Speaking on the sidelines of a three-day educational conference, held at the Cape Town International Convention Centre, South Africa, the Executive Secretary of the commission, Prof Julius Okojie, said owing to the benefit inherent in teaching, research and community service, efforts should be in top gear to fulfill the mandate.
The yearly conference tagged “Going Global,” was organised by the British Council for leaders in higher education around the globe to discuss issues affecting the sector and proffer solutions as well.
A statement endorsed by the communications manager of the council in Nigeria, Desmond Omovie, said this year’s edition had as its theme,
“Building Nations and Connecting Cultures: Education Policy, Economic Development and Engagement,” Over 800 participants were in attendance.
Okojie who was one of the delegates from Nigeria, pledged that going forward, Nigerian universities would intensify globalisation drive in the areas of collaborations and exchange programmes with other universities, in both developed and developing economies, adding that such would drive healthy competition.
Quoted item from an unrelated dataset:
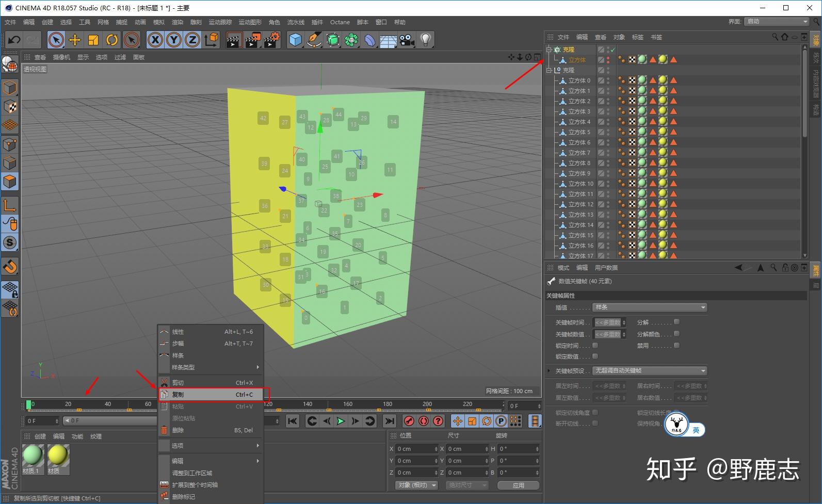Enable the 锁定时间 checkbox
Screen dimensions: 822x504
coord(595,346)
On consistent low ranking of Nigerian universities globally, he said it was not as if Nigerian universities have done badly, but that the parameters, which form the basis of such rankings were just unfriendly not only to Nigerian, but African universities, essentially because they were relatively younger in age.
He said, “Our universities would continue to strive to get better by the day so as to stem brain drain and the crave for foreign studies, and at the same time attract both foreign lecturers and students. We would also strive to produce graduates that would become global assets.”
South African Minister for Higher Education and Training, Dr. Blade Nzimande, who spoke at the opening plenary session of the world’s largest education conference, told the audience comprising of ministers, higher education leaders, policy-makers, vice chancellors and institutional heads, that South African universities make a significant contribution to supporting education on the continent.
He said other institutions should endeavour to do so by allowing academics to undertake researches and produce quality outputs that would inform quality policy globally.
“One of the main thing we need is for our academics to undertake research and produce quality outputs that in the end will inform policy and influence positive outcomes for the greater good of society. We must deliberately seek to change the location of our continent in knowledge production from consumer to producer of globally respected knowledge.”
Chief Executive, British Council, Sir Ciarán Devane, said, “I believe this century will be an African century. That is because Africa has one very big thing on her side, which is potential. No one nation, or even one continent, can hope to adequately address all the big issues facing people. And because challenges are connected, solutions must be connected.”